→ **TEXTO PARA LEER**:
================

Siglo X, Aún no ha sonado en Venecia el grito escandaloso «siamo veneziani; poi cristiani», ni ha cambiado el oro el color de la Perla del Adriático; todavía fondea en sus canales la góndola de la fe, cuando —un día del año 928— nace el futuro Dux en el palacio de los Ursoni. Acerca de los primeros pasos de Pedro Urséolo, la Crónica Veneciana sólo nos dice que su educación fue confiada a maestros «sapientísimos, prudentísimos y piadosísimos». Cosa que no se puede poner en duda, al verle escalar, en la flor de los años, la suprema magistratura de la República. Fino diplomático, su trayectoria política es rectilínea, bien definida: instaurar la paz al amparo de la justicia. Una diplomacia de estilo netamente evangélico, que tiene como complemento aquel principio fundamental que Cisneros concretó en una frase lapidaria: «Rezar también es gobernar». De la fortaleza de su brazo pueden hablar los piratas de Narenta; de la rectitud de su vida y actuación, todos los venecianos; de su caridad, todos los necesitados.
El prestigio de la integridad y tacto político de Pedro. Urséolo traspasó las fronteras venecianas, dándose el caso de que los mismos gobernantes extranjeros iban a someter a su juicio las empresas difíciles. Claro que tampoco faltaron las imputaciones calumniosas, por parte, especialmente, de «la oposición», del partido de Candiano; y el odio y la envidia, armaron también el brazo asesino contra él, en un frustrado intentó criminal.

================

Filas del conjunto de datos

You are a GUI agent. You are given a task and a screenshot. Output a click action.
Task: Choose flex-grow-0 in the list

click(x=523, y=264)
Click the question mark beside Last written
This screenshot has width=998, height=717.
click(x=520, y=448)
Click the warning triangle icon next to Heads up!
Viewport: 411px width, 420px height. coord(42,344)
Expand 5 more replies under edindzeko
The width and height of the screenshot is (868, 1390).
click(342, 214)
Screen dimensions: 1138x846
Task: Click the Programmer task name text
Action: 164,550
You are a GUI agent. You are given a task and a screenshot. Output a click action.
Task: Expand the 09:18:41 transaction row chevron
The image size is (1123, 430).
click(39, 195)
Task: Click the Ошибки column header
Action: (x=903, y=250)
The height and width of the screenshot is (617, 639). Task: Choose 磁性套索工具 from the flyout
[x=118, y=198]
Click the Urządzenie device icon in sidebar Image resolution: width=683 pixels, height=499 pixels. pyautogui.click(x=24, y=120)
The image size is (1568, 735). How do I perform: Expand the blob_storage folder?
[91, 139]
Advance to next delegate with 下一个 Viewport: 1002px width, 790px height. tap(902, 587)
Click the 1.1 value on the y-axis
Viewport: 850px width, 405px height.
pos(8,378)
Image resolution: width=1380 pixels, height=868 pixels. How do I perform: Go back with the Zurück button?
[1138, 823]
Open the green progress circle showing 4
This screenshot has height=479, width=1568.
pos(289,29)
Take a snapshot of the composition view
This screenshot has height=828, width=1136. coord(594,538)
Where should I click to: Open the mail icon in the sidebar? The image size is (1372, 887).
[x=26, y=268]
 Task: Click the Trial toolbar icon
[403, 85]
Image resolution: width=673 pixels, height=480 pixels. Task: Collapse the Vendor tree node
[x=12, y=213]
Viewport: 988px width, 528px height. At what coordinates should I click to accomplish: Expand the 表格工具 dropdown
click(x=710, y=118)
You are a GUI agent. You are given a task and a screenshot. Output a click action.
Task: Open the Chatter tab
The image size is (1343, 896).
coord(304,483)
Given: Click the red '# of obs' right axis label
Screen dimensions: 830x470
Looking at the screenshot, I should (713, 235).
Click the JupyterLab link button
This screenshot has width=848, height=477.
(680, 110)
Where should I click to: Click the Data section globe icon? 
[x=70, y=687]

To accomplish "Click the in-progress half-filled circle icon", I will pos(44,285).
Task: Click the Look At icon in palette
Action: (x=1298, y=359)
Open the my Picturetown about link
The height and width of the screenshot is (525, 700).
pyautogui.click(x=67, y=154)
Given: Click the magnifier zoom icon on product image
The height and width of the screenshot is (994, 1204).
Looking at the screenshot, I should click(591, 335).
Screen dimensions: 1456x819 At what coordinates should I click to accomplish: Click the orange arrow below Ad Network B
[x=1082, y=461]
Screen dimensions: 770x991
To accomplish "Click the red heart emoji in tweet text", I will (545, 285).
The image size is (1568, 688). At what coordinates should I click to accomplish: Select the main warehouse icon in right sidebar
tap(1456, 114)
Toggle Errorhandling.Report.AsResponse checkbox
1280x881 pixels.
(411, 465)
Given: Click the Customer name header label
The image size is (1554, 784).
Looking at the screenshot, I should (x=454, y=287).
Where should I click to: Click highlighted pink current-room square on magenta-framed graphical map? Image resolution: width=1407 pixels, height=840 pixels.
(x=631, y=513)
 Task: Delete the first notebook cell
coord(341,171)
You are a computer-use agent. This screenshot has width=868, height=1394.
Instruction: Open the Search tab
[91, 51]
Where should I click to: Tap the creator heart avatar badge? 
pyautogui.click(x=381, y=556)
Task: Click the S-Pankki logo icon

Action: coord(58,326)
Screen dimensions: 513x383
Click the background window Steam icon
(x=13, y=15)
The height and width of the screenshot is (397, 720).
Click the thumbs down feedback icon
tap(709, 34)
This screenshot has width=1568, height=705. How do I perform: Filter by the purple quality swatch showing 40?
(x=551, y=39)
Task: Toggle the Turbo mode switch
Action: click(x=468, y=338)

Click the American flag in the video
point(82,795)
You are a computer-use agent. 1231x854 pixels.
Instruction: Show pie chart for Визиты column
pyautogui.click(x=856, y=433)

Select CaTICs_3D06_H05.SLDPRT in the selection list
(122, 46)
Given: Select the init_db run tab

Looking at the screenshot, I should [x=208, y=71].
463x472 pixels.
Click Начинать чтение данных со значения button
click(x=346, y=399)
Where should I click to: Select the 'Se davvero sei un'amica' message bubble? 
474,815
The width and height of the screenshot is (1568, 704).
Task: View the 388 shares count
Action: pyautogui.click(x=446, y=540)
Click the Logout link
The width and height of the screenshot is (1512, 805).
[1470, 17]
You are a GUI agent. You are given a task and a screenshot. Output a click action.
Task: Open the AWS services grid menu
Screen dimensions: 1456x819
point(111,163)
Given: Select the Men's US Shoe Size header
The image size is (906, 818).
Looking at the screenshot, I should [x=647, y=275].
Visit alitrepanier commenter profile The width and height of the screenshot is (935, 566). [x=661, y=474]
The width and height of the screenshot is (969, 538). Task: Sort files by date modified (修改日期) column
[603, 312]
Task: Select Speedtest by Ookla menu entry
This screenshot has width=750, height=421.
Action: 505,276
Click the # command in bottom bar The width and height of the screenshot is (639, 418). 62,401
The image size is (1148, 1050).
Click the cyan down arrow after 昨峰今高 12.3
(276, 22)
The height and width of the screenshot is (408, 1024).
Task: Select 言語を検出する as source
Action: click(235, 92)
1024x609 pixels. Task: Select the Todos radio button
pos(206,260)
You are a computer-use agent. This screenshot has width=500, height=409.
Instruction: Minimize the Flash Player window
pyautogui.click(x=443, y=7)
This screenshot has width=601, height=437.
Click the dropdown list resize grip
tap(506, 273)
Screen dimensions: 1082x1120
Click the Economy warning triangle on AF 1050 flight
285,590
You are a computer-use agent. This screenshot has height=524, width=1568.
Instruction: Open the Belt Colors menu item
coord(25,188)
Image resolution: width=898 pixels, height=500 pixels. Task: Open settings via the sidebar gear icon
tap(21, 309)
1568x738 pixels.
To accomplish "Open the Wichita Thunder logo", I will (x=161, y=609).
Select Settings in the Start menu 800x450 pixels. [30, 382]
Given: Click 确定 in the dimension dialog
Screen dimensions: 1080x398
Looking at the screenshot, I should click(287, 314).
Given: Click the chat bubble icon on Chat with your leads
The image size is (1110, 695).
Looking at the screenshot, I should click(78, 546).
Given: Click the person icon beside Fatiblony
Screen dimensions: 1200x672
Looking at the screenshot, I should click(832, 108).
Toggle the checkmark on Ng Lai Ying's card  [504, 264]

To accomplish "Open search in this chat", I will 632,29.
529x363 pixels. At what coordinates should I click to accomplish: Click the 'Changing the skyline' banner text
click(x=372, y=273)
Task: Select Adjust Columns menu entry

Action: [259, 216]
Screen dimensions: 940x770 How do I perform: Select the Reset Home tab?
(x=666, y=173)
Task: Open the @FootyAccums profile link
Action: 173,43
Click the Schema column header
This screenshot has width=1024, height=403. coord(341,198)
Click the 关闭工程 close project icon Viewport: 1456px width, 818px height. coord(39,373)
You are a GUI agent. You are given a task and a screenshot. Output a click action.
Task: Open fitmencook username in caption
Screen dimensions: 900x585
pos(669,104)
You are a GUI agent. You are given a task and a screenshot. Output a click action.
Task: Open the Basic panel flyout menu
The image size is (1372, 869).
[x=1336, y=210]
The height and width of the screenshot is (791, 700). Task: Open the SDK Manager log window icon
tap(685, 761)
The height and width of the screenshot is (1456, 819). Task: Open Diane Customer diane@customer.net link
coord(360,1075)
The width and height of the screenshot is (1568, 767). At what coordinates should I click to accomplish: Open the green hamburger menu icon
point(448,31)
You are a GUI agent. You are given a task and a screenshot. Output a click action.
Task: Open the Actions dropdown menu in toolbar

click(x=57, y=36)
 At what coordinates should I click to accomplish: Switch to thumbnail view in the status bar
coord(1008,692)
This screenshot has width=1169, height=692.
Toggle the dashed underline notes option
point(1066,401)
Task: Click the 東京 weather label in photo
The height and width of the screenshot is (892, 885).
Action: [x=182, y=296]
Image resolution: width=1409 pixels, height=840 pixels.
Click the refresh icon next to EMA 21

================

→ **COMPLETA LO SIGUIENTE**:
[1] Según el texto sobre Pedro Urséolo, ¿en qué palacio nació el futuro Dux?
[2] Transcribe del texto sobre Pedro Urséolo el fragmento que empieza con "El prestigio de" y sigue hasta "frustrado intentó criminal.".
Responde basándote solo en el texto.

→ **RESULTADOS DEL EJERCICIO**:
[1] En el palacio de los Ursoni.

[2]
El prestigio de la integridad y tacto político de Pedro. Urséolo traspasó las fronteras venecianas, dándose el caso de que los mismos gobernantes extranjeros iban a someter a su juicio las empresas difíciles. Claro que tampoco faltaron las imputaciones calumniosas, por parte, especialmente, de «la oposición», del partido de Candiano; y el odio y la envidia, armaron también el brazo asesino contra él, en un frustrado intentó criminal.